Athanor © Philippe Garrel & La Cinémathèque française

Ancienne Belgique (AB)
Anspachlaan 110
Brussels
€ 15 (presale) / € 13 (at the door)
Tickets available via AB

Art Cinema OFFoff presents – i.c.w. Ancienne Belgique – the Night of the Experimental Film. Following an enforced silence, the Night is back. This new edition focuses on French filmmaker Philippe Garrel1948) and his connections with the Parisian and New York underground. German model, singer and actress Christa Päffgen (1938 – 1988), better known as Nico, appears in all al the films and is the muse of this Night.

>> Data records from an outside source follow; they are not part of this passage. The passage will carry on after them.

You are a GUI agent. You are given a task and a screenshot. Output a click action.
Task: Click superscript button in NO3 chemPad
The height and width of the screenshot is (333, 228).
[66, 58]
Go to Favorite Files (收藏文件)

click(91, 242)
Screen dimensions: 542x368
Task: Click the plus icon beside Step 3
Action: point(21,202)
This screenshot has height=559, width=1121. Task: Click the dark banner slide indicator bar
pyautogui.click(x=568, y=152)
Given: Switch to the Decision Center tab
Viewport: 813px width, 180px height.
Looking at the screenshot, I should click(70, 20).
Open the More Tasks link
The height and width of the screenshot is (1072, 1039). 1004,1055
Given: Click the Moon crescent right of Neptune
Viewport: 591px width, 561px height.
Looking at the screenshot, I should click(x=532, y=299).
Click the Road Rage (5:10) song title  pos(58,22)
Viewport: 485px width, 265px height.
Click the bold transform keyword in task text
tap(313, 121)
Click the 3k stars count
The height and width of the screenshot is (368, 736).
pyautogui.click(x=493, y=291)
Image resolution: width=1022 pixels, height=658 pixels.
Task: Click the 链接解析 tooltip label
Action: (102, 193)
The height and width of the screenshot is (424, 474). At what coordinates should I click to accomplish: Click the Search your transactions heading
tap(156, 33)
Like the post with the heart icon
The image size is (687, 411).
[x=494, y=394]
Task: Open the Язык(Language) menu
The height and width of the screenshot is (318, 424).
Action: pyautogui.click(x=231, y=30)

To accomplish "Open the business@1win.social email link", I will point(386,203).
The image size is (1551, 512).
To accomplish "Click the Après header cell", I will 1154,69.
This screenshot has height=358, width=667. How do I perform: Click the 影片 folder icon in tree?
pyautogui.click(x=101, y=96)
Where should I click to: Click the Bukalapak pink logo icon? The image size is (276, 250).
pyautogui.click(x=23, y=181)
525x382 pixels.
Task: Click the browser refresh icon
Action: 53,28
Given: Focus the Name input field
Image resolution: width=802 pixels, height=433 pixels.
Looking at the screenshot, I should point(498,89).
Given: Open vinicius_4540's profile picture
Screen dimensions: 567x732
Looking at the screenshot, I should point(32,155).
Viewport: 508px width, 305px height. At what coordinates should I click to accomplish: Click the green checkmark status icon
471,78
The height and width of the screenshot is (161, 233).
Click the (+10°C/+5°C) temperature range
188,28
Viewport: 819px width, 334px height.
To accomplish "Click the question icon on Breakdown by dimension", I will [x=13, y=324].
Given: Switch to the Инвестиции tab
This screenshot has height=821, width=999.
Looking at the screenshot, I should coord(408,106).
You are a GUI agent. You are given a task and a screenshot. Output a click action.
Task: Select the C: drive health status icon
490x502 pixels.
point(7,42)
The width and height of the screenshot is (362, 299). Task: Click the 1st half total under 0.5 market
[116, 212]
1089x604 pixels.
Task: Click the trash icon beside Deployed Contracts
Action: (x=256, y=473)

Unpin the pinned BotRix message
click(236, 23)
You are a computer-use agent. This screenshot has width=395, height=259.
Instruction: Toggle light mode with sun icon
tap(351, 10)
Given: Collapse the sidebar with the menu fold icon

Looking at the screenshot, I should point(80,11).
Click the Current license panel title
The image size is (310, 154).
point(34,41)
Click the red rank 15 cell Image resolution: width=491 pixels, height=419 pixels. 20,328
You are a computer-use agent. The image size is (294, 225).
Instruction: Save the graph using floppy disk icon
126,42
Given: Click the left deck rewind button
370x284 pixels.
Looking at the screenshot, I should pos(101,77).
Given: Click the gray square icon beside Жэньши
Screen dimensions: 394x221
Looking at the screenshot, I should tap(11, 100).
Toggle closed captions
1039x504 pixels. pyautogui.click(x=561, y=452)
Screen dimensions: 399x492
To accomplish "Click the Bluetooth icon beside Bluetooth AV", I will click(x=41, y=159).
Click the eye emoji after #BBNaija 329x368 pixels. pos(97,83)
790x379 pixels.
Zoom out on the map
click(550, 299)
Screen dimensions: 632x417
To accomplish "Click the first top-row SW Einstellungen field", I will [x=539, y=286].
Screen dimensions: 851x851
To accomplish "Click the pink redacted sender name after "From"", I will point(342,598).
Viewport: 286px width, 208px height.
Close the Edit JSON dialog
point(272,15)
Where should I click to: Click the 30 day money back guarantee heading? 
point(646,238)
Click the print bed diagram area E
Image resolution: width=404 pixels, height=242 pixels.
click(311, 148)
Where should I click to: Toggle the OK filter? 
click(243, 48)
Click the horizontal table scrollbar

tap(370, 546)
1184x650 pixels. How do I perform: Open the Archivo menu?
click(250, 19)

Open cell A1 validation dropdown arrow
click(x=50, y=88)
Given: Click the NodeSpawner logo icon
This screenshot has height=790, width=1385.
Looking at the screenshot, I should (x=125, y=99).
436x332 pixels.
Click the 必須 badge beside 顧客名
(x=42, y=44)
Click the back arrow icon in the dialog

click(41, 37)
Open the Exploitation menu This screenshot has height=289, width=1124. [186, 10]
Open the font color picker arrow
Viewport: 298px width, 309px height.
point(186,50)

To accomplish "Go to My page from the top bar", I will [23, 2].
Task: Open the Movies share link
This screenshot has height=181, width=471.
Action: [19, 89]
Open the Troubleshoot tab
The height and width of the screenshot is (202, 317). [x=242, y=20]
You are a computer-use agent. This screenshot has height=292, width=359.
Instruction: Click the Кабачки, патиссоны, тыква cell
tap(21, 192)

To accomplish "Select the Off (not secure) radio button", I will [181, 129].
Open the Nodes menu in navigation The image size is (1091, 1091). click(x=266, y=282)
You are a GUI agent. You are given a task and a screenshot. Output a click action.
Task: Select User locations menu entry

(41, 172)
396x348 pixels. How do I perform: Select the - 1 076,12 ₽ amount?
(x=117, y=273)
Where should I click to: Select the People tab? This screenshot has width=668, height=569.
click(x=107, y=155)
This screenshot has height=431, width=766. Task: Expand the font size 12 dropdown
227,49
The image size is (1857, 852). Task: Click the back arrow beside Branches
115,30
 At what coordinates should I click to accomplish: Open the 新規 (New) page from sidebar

The Night traditionally combines films on their original medium with (inter)national live music and new soundtracks. The program was curated by the Ghent record label B.A.A.D.M. – run by graphic designers Joris Verdoodt and Mathieu Serruys – and it is one in which Serruys himself also plays a musical role, alongside a few artists from the contemporary Swedish electronic scene: Maria W Horn, Mats Erlandsson and Linus Hillborg.

The focus is on two rarely shown films from Philippe Garrel’s underground period: Athanor (1972) and Le Berceau de cristal (1975). OFFoff received unique permission to screen them. Together with La Cicatrice intérieure (1972), that OFFoff screened in 2012, they form a triptych dedicated to his beloved Nico. A triptych about which Garrel remarked: C’était sans doute l’influence de Warhol”. They met in 1969 and that same year Nico took Garrel along to the Factory, where she had already been working with Andy Warhol for four years as one of his Superstars. That was where Garrel showed Warhol his recently completed Le Lit de la vierge (1969) and Warhol showed him Imitation of Christ (1967), his latest film with Nico. The two dandies loved each other’s work. Garrel was seduced by Warhol’s autonomous productions about and with a small community of friends. Garrel stated: Après cette rencontre, ma manière a changé”, and even called Warhol un ciné-père”. Nico Crying’, one of Warhol’s finest odes to her, could not be missing from the program. Warhol also used this reel as the ending for Chelsea Girls (1966), a film that Garrel – although he didn’t see it until 1975 – labelled le seul film de ce genre qui m’ait vraiment marqué”. In all, Garrel made a total of seven films with Nico.

The French actor and filmmaker Pierre Clémenti had already spent time at The Factory in 1967. Clémenti was once in a rock band with Garrel, was involved with him in the radical filmmaker collective of the Zanzibar group in the late 60s, and acted in his films – including Le Berceau de cristal. They were both involved in La bande de la Coupole’, named after the brasserie in Montparnasse where a lot of actors, artists, film- and theatre-makers met up in the late’60s – pretty much the equivalent of Max’s Kansas City for Warhol and The Factory. With Positano, Clémenti created a beautiful, psychedelic portrait of the most important artistic group of friends around Philippe Garrel during the trip on which he had met Nico.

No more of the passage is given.